Calculating 24 hours a day, seven days a week, NELL scans hundreds of millions of Web pages for text patterns that it uses to learn facts. So far, it has learned 390,000, with an approximate accuracy of 87 percent. These facts are grouped into categories, such as cities, sports teams, actors, plants, animals, and 275 others and growing. The facts for each category are things like “Minneapolis is a city” and “Daffodil is a plant.”
NELL also learns facts that are relations between members of two categories. For example, Peyton Manning is a football player (category). The Indianapolis Colts is a football team (category).
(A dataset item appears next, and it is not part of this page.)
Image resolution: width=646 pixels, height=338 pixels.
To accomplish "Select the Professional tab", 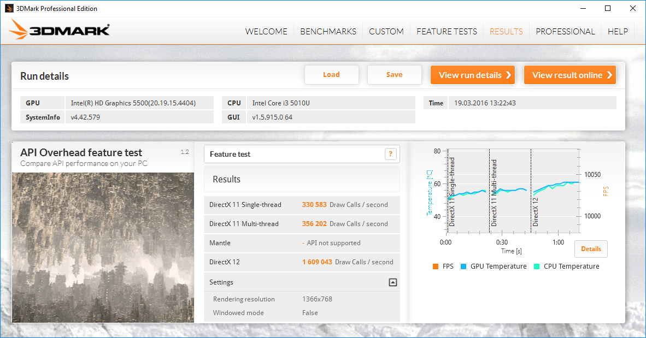I will click(565, 31).
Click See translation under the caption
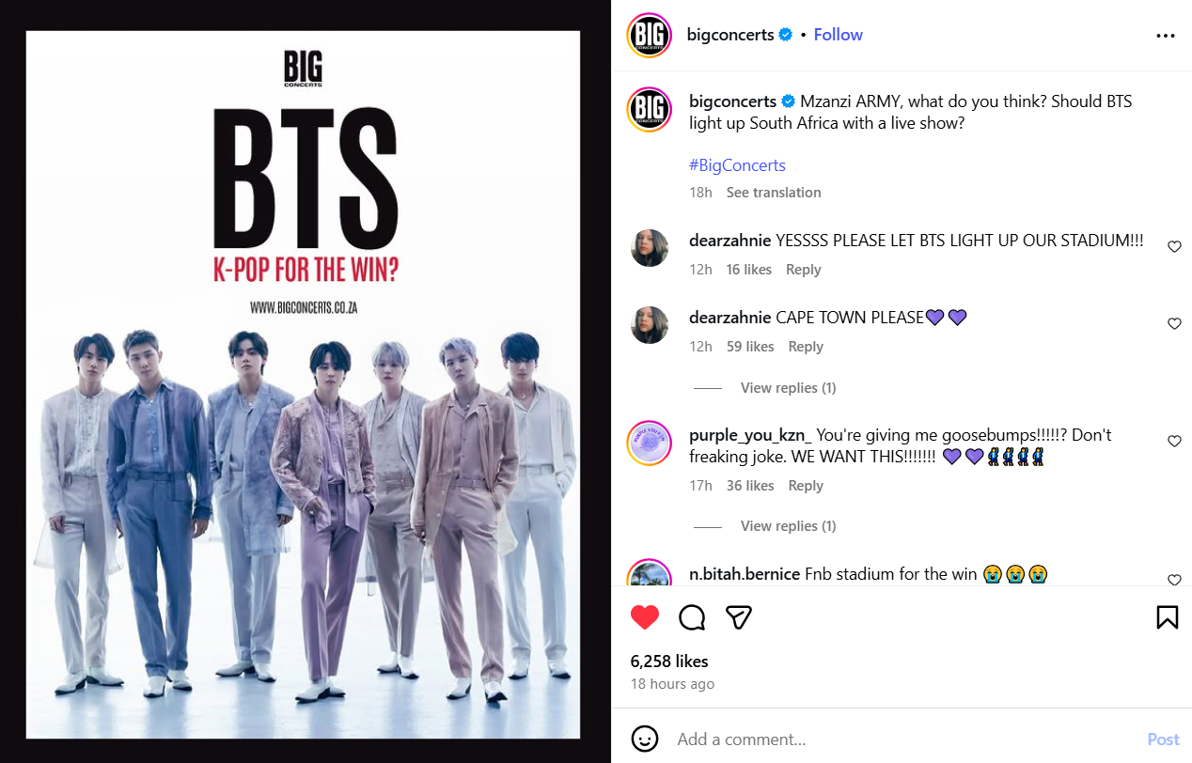Screen dimensions: 1192x763 click(x=774, y=193)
By scanning text patterns, NELL can infer with a high probability that Peyton Manning plays for the Indianapolis Colts — even if it has never read that Mr. Manning plays for the Colts. “Plays for” is a relation, and there are 280 kinds of relations. The number of categories and relations has more than doubled since earlier this year, and will steadily expand.The learned facts are continuously added to NELL’s growing database, which the researchers call a “knowledge base.” A large pool of facts, like that conveniently provided by the internet, will help refine NELL’s learning algorithms so that it finds facts on the Web more accurately and more efficiently over time. Basically, just like humans, the more it knows, the easier it is to learn more in the future.
Though NELL is learning mostly by itself with astonishing accuracy, sometimes the NELL gets its facts wrong. Every two weeks, researchers scan the categories for inaccuracies. Sometimes they do have to step in and correct a misunderstanding.
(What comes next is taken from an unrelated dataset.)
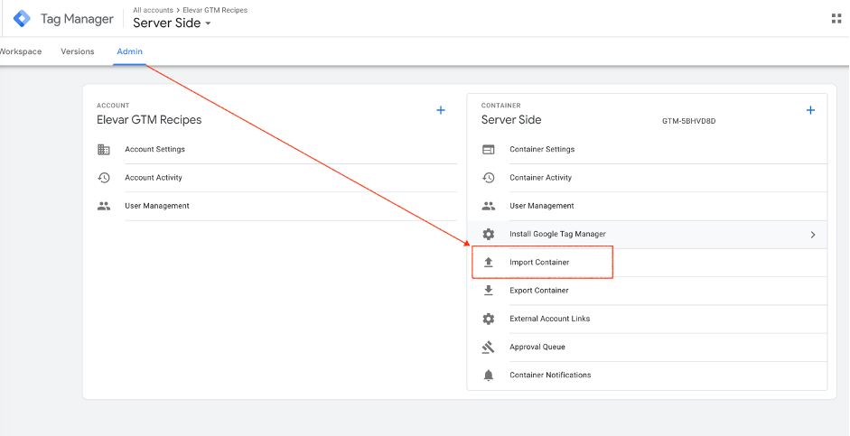Open the Elevar GTM Recipes breadcrumb
The height and width of the screenshot is (436, 850).
tap(215, 10)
When Dr. Mitchell scanned the “baked goods” category recently, he noticed a clear pattern. NELL was at first quite accurate, easily identifying all kinds of pies, breads, cakes and cookies as baked goods. But things went awry after NELL’s noun-phrase classifier decided “Internet cookies” was a baked good. (Its database related to baked goods or the Internet apparently lacked the knowledge to correct the mistake.)While that might seem like a hitch in the plan, it actually humanizes NELL even more. Humans don't learn completely on their own, either. When we are young, adults help us learn and as adults, we all learn from each other. NELL, however, needs considerably less attention and guidance than a human student.
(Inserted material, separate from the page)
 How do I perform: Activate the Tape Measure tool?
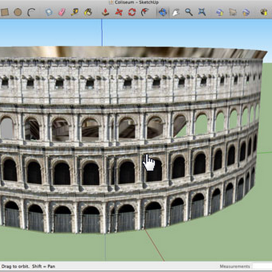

NELL had read the sentence “I deleted my Internet cookies.” So when it read “I deleted my files,” it decided “files” was probably a baked good, too. “It started this whole avalanche of mistakes,” Dr. Mitchell said. He corrected the Internet cookies error and restarted NELL’s bakery education.
NELL is one project in a widening field of research and investment aimed at enabling computers to better understand the meaning of language. Computers that understand language promise a big payoff someday. The potential applications range from smarter internet searches to virtual personal assistants that can reply to questions in specific disciplines or activities like health, education, travel and shopping.